Promossi in orale e bocciati in scritto. I governi italiani subiscono la sorte degli studenti facondi, ma poco studiosi. In una stagione è tutto un tambureggiare di dichiarazioni zuccherose, con i complimenti degli altri governanti alle tante cose buone che i nostri vanno facendo, la stagione appresso arrivano le notifiche d’inadempienza e insufficienza, con relativo avviso circa la pericolosità dei nostri conti. Uscendo da questa farsa, proviamo a ragionare delle ultime misurazioni fatte dalla Commissione europea, carezzevoli quanto una raspa.
Checché ne dicano, il debito italiano è affidabile. Il debito aggregato, pubblico più privato, in rapporto al patrimonio, lo è quanto quello tedesco. Con il non secondario dettaglio che noi abbiamo sempre pagato i debiti, mentre i tedeschi (e stiamo parlando di tragedie della storia, che oggi la memoria c’impone di considerare con muto raccapriccio) no. Queste cose le scrivevamo nel 2010-2011 e le ripetiamo oggi. Il guaio è che prescindono dall’operato di chi ne mena vanto.

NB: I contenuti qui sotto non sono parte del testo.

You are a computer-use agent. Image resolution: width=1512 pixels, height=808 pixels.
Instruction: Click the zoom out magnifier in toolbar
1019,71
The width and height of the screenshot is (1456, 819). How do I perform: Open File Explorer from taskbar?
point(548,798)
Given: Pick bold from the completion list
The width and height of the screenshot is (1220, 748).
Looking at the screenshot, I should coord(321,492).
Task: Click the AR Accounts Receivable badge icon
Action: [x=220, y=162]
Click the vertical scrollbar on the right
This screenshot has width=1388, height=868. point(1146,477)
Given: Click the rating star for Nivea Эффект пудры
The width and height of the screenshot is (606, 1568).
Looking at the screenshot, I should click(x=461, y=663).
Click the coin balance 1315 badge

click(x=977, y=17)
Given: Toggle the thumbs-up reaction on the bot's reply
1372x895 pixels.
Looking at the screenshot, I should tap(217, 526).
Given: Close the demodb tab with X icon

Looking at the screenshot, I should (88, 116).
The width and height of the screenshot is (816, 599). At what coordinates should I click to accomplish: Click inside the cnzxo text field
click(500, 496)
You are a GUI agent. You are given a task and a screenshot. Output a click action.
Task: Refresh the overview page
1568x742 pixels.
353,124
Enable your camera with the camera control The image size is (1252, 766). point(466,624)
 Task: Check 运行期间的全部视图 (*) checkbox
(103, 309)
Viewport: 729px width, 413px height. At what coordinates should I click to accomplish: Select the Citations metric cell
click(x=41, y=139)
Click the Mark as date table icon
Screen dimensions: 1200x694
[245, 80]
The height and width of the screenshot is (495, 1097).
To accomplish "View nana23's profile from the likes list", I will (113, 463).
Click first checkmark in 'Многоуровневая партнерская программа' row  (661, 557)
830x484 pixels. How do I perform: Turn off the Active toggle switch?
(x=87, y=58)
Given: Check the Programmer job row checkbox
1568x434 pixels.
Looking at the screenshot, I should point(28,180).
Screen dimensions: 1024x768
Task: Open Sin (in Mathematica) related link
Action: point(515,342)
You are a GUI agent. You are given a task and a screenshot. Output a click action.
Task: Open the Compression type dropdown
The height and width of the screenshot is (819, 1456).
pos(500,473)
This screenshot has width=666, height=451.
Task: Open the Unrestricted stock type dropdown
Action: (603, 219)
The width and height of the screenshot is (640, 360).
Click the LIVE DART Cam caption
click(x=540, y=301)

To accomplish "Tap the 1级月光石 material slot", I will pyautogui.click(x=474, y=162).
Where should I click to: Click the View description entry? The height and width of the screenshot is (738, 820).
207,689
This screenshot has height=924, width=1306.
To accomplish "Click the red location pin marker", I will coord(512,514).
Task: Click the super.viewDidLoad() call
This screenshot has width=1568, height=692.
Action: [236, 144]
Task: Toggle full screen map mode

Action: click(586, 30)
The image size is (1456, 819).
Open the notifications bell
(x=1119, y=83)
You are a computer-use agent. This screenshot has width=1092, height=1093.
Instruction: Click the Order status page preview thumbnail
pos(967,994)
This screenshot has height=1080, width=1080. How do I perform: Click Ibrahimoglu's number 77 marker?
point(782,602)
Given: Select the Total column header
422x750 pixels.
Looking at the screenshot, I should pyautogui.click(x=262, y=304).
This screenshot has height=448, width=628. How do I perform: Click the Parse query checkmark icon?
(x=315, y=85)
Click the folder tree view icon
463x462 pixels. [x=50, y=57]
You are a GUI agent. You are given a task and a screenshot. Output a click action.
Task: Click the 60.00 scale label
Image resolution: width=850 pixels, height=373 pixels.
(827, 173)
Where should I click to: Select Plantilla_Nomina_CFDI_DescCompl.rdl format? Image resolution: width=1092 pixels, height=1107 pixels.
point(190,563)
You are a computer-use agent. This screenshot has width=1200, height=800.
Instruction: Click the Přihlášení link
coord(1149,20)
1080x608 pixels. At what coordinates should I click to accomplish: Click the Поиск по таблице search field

E qui veniamo al dunque.
Secondo la Commissione i nostri conti sono in equilibrio nel lungo periodo (sperando, secondo la realistica osservazione di Keynes, non sia quello in cui saremo tutti morti). Che bello. Come mai? Perché abbiamo fatto la riforma del sistema pensionistico. Cioè: sono in equilibrio grazie a quel lungo processo riformatore che partì con la legge Amato, passò da quella Dini, s’arrampicò sullo scalone Maroni e giunge a compimento con la Fornero. Sono in equilibrio, quindi, grazie a quanto la forza dominante il governo odierno ha costantemente avversato e periodicamente demolito. Così, giusto per capirsi.
Ma il governo in carica replica: è merito nostro avere diminuito il debito pubblico. No, per niente, se non altro perché il debito pubblico è cresciuto. Il governo accampa come merito la diminuzione futura. Ma, attenzione, la previsione è di arrivare, nel 2020, ad avere un debito pubblico poco sotto il 120% del prodotto interno lordo, vale a dire al doppio di quanto fissano i parametri europei. Il che, oltre a non essere per nulla entusiasmante, è vero solo a patto che la crescita sia quella prevista, del che è lecito dubitare (fin qui non lo è stata). Ed è vero solo perché, in quel lasso di tempo, è previsto un apporto dello 0.5% annuo (sempre in rapporto al pil) dalle privatizzazioni. Vuol dire che vendiamo patrimonio non per abbattere il debito (come sarebbe saggio), ma perché non cresca più della ricchezza generata. Un incubo dilapidatorio. Nel frattempo, a conferma dell’incubo, sia la spesa pubblica che la pressione fiscale sono cresciute. Dimostrando che le chiacchiere sono tali.
Il tutto dando per assodato che i tassi d’interesse rimangano a zero, perché se la presa della Banca centrale europea dovesse non essere più solida come oggi, se quei tassi si alzassero, il debito tornerebbe a costarci considerevolmente più di quanta ricchezza si produce, con il risultato di crescere alimentato da sé medesimo. Ecco perché, giustamente, ci si fa osservare che i nostri conti sono troppo esposti al pericolo di shock esterni. O, se si preferisce dirla in modo diverso, che i nostri “progressi” sono dovuti, più che ad altro, al beneficio tratto da politiche fatte a Francoforte.
Continuo a dire che il nostro debito è sostenibile, come anche che c’è un’Italia esposta alla concorrenza e alla globalizzazione che ha dimostrato e quotidianamente dimostra di sapere correre e vincere, con famiglie parsimoniose e generatrici di risparmio. Ma questa non è l’attenuante, bensì l’aggravante di politiche governative che pensano di potere far il surf sulle scelte azzeccate da altri e sul lavoro fatto da altri.
Con la pipinara delle bocciature e delle promozioni, con la sceneggiata dei pugni sul tavolo e delle foto affettuose, si può fornire materiale ai sempre meno numerosi e convincenti propagandisti da gazebo, ma non si cambia di un capello la severità di conti che ancora attendono serie politiche di rilancio, fatte di abbattimento del debito, tagli alla spesa corrente ed esorcismo del satanismo fiscale. L’esatto opposto del clientelismo autoconsolatorio, incarnatosi nei bonus a nulla.